Chapter #29 The Miracle #29

Date: 1980-08-29 (pm)
Place: Chuang Tzu Auditorium

Osho's Commentary

[NOTE: This is an unedited tape transcript of an unpublished darshan diary, which has been scanned and cleaned up. It is for reference purposes only.]

[What is too costly to be sold and yet is given away for free? Love, said Osho to Prem Anthony.]

Love is not a commodity, hence it cannot be purchased or sold. That is one of the most difficult problems human beings have to face. They all need love, but it is not a commodity, it is not a thing. It has to be deserved -- one has to be worthy of it. One has to create the right state of mind within oneself, only then does love start showering on you.

It would be far easier if it were a commodity, if it were something which money could purchase. But whatsoever money can purchase remains only a toy. You can play with it, it can keep you occupied but it cannot fulfill you. It can make your life comfortable, but it cannot give you any joy, any bliss, any truth. It can certainly help you to live in luxury but it will not give you any of the real thrill of being alive. In fact it can kill you in many ways, because the more you become burdened with things, the less alive you are.

In fact that's how money creates comfort. It makes you more and more insensitive, more and more closed, it helps you to live in a cozy grave. Hence the paradox: the richest are the most poor people in the world. Sometimes poor people are far richer. If they know how to use their poverty they can be immensely rich. But people don't know how to use their poverty, people don't know how to use their richness. They don't really know how to be here on the earth.

Sannyas is the art of living life in its totality, with intensity and passion, with all that is possible. All that is potential has to be made actual. And it can happen only through love.

SET EXERCISE A: In the transcript on love, which auditorium is listed as the place of the talk?
SET EXERCISE B: Using the reasoning in the transcript on love, explain why it calls the richest people the poorest in the world.
SET EXERCISE C: Pick up the transcript on love after its final sentence and continue it.

[Part of a data file]

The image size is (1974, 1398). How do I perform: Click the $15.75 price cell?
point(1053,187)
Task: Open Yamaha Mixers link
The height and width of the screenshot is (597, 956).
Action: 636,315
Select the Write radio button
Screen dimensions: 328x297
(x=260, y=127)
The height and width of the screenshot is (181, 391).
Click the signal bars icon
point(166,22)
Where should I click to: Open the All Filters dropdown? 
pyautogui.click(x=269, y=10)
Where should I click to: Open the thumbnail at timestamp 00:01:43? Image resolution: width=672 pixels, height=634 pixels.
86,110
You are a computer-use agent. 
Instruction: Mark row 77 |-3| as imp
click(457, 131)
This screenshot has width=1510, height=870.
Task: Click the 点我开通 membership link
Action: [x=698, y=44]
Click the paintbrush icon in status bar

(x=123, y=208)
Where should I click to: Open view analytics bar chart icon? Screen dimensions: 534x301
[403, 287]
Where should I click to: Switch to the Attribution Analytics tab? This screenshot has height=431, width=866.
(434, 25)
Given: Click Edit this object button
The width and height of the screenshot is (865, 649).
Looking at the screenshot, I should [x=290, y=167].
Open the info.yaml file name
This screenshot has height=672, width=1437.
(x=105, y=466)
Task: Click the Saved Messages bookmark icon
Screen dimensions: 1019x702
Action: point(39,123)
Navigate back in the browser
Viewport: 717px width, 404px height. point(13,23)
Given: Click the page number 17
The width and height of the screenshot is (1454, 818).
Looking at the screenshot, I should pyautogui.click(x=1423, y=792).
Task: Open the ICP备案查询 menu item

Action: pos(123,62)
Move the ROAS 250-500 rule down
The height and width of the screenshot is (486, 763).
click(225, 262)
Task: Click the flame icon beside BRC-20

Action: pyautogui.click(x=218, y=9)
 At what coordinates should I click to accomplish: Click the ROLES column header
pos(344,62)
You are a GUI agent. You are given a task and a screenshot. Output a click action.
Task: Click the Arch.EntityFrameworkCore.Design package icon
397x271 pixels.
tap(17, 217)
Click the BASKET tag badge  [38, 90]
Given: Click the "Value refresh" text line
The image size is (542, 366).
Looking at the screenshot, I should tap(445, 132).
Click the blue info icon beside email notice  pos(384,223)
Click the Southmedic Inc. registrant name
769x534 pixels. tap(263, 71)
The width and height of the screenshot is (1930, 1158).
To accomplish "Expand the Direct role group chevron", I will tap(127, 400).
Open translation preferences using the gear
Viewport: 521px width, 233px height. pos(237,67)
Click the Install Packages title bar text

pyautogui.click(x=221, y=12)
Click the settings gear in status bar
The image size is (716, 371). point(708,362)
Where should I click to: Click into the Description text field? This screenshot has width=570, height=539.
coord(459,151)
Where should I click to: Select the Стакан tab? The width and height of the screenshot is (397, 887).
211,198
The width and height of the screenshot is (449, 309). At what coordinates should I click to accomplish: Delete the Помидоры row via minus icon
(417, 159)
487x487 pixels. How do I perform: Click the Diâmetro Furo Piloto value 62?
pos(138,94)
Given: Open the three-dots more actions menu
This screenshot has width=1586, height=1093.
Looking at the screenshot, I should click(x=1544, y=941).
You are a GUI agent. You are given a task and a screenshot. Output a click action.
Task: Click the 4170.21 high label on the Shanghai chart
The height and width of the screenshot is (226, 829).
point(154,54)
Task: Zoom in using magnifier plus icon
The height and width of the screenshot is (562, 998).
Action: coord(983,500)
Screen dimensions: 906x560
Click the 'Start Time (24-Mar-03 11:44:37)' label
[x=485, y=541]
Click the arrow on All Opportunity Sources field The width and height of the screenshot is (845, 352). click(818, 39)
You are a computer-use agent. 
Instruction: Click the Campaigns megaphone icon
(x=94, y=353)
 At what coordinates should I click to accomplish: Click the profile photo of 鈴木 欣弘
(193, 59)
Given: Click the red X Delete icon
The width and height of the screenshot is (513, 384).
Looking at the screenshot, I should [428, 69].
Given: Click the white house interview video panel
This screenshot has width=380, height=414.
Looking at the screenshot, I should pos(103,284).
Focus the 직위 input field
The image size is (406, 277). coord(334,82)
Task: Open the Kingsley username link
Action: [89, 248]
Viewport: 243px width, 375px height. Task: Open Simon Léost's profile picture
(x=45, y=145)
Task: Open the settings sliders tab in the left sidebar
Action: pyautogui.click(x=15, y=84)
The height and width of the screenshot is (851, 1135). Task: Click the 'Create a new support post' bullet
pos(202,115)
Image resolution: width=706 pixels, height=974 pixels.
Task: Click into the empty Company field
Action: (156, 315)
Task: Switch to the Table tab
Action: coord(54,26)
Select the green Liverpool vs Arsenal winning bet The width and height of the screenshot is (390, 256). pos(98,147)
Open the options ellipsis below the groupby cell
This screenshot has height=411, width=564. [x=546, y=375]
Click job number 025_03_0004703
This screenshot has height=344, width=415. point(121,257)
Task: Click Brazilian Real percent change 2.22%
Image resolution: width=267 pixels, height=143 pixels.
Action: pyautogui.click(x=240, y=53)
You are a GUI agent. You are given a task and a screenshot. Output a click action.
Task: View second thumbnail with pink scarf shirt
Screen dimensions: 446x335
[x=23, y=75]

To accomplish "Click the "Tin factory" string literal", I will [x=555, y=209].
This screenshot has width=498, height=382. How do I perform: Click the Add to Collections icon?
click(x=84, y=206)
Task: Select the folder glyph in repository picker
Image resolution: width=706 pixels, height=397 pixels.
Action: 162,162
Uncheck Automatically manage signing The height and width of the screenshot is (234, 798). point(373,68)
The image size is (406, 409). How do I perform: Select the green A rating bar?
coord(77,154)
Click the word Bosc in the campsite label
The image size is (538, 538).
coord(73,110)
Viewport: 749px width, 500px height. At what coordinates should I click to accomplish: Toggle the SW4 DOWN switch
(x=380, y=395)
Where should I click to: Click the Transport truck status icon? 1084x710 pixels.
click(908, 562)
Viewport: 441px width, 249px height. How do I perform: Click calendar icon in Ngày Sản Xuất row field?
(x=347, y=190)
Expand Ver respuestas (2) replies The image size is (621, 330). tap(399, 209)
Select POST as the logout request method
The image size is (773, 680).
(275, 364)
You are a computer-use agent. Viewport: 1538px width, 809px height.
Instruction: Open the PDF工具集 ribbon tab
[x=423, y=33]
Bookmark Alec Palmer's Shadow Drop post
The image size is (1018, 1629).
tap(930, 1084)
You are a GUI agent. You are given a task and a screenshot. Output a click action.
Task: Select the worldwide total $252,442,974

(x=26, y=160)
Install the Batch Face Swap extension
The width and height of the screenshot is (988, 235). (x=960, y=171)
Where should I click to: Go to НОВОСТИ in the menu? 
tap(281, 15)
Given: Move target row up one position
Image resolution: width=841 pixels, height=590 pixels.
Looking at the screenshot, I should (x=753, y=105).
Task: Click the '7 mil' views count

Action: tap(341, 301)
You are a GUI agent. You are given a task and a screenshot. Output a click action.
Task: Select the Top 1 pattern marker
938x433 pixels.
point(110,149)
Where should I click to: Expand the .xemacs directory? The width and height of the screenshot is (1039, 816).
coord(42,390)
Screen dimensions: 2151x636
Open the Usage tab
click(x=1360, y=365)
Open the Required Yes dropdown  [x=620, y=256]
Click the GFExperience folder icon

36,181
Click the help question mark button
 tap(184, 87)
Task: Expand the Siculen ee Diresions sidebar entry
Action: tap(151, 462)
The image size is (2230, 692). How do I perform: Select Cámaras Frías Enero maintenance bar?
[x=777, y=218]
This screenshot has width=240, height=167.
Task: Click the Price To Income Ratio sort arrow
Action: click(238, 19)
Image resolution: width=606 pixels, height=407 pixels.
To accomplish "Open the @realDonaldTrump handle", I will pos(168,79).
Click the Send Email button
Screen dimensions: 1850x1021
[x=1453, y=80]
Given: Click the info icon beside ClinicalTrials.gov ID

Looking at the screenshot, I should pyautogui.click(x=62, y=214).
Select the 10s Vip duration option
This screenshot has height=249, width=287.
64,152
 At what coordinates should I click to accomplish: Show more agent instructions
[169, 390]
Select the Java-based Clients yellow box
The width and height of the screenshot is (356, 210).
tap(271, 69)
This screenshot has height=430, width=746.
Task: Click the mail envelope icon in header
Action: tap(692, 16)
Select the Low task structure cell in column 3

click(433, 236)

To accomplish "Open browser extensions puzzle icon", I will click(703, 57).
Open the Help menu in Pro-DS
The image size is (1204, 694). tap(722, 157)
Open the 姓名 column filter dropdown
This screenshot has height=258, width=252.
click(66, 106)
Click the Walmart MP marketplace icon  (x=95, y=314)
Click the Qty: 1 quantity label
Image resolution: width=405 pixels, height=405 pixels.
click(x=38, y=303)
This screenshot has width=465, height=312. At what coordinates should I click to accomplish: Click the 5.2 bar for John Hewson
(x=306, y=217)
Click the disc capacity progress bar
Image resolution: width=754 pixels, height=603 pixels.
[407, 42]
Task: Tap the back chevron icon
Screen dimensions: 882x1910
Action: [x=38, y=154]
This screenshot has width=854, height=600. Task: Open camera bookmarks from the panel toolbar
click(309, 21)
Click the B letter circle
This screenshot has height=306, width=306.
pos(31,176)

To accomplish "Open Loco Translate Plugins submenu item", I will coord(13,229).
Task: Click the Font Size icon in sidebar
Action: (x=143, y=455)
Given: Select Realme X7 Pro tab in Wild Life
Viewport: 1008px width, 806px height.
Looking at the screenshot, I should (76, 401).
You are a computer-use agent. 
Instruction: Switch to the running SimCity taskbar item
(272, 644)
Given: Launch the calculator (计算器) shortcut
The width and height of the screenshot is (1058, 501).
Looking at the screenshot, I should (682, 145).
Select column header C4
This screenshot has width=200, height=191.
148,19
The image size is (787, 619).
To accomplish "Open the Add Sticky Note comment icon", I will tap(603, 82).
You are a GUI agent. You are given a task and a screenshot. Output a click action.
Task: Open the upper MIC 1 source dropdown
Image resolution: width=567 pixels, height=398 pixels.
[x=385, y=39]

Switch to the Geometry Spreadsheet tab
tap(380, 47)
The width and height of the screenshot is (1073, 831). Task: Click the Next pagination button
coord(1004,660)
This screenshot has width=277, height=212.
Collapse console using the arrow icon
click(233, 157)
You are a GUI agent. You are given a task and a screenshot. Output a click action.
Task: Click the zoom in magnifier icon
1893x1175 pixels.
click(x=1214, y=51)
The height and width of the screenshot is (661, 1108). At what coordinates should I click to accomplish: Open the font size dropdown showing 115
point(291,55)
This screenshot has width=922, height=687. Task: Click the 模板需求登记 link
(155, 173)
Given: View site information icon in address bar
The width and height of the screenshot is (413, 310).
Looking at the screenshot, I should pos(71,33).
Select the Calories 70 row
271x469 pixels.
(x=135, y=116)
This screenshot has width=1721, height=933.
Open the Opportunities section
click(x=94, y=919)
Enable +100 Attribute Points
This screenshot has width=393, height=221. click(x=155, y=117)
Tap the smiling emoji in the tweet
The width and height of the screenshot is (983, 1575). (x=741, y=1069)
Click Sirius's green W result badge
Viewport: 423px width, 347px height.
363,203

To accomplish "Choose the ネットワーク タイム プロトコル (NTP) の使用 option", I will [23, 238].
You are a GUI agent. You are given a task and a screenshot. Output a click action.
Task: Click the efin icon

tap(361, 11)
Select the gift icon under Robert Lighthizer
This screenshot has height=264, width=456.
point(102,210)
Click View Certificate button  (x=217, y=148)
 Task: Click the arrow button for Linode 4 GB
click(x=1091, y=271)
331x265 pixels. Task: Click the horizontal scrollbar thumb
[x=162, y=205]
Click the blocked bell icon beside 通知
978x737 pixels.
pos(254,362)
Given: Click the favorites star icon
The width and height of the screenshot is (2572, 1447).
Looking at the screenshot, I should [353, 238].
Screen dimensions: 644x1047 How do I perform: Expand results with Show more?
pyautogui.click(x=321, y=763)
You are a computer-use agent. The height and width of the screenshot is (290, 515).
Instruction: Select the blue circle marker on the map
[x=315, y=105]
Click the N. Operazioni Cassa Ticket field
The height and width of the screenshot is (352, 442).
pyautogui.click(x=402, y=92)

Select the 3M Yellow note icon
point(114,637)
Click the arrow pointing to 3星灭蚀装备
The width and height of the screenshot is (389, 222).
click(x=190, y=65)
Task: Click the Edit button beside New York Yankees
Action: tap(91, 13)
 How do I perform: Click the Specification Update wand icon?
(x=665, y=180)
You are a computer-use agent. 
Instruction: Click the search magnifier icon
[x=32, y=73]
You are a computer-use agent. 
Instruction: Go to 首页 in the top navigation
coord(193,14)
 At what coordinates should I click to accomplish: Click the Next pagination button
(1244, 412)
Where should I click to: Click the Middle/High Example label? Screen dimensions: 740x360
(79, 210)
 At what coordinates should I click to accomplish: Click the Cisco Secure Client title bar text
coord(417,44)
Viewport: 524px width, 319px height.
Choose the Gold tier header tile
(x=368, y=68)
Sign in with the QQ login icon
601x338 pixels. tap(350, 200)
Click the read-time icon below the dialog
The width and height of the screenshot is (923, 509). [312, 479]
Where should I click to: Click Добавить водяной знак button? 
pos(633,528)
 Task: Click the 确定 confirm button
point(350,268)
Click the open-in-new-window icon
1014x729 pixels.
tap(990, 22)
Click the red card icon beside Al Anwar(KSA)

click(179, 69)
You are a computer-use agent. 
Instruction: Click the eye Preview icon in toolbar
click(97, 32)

FINAL ANSWER A: The Chuang Tzu Auditorium.

FINAL ANSWER B: Money creates comfort by making people more and more insensitive and closed, so that they live in a cozy grave. The more they become burdened with things, the less alive they are, so the richest end up the poorest.

FINAL ANSWER C:
By love I mean a state of deep silence in you, of no turmoil, of calmness and quietness. Then suddenly the whole existence starts flowing towards you. And the moment existence starts flowing towards you, rushes towards you, you feel for the first time significant, meaningful. That meaning is inestimable, immeasurable, in fact incomprehensible. The mind is left far behind -- it is something of the heart. Hence I talk about love, not about logic.

Logic remains of the mind. It is useful, but remember, only useful. It can create commodities in the world, it can create things, gadgets, technology. It can make you comfortable but it cannot give you the ecstasy for which the heart longs. And unless that ecstasy happens, one has lived in vain.

Be silent, be alert, and you will be surprised that something that was not available to you becomes abundantly available; you cannot exhaust it. You could not have purchased it and now you cannot exhaust it, you can go on sharing it with people. The more you share it, the more you have it.

[On the twenty-first of the month Osho talked to Prem Simone about right hearing. To Dhyan Simone who took sannyas tonight he talked about listening to not the voice of the outer master but one's own inner guide.]

Meditation is the art of hearing your own inner voice. It is there, it is always there. Your being always wants to talk to you. It has many messages to give to you; in each situation it immediately gives you a message. And it is always right; there is no question of right and wrong, there is no question of choice. The being simply shows you what to do, where to move, in what direction. It is clear-cut; there are no ifs and buts. And the clarity is so profound that you cannot miss it; you will be able to see the light.

And then, not to follow it is impossible. It is impossible. Knowing perfectly well where the door is, seeing perfectly well where the door is, and still trying to get out through the wall is impossible. Yes, a blindman can grope, but the man with eyes simply moves out by the door. He never even gives a thought to it, he never decides whether to move out by the door or by the wall -- it is not a question at all. He simply moves out by the door because the door, not the wall is meant for moving out by. He never gropes, he never asks anybody.

At the innermost centre of our being is immense light, immense clarity. But we live on the periphery where everything is noisy. We live on the periphery because our mind is nothing but the periphery. It is a peripheral phenomenon. It is useful because that is the only place from where we can connect to the world, from where we can communicate with people; it is the only place from where we can talk to the neighbours. When you want to talk to your neighbour you go to the periphery of your house; just standing by the side of your fence you can talk to your neighbour.

Slowly slowly we have become so accustomed of talking to others that we have forgotten that there is somebody inside us also who wants to talk to us, who has tremendously significant messages.

The guide exists within us, but to hear it we have to move inwards a little bit so that the traffic noise is no more there, so that the neighbours are no more there, so the whole world disappears.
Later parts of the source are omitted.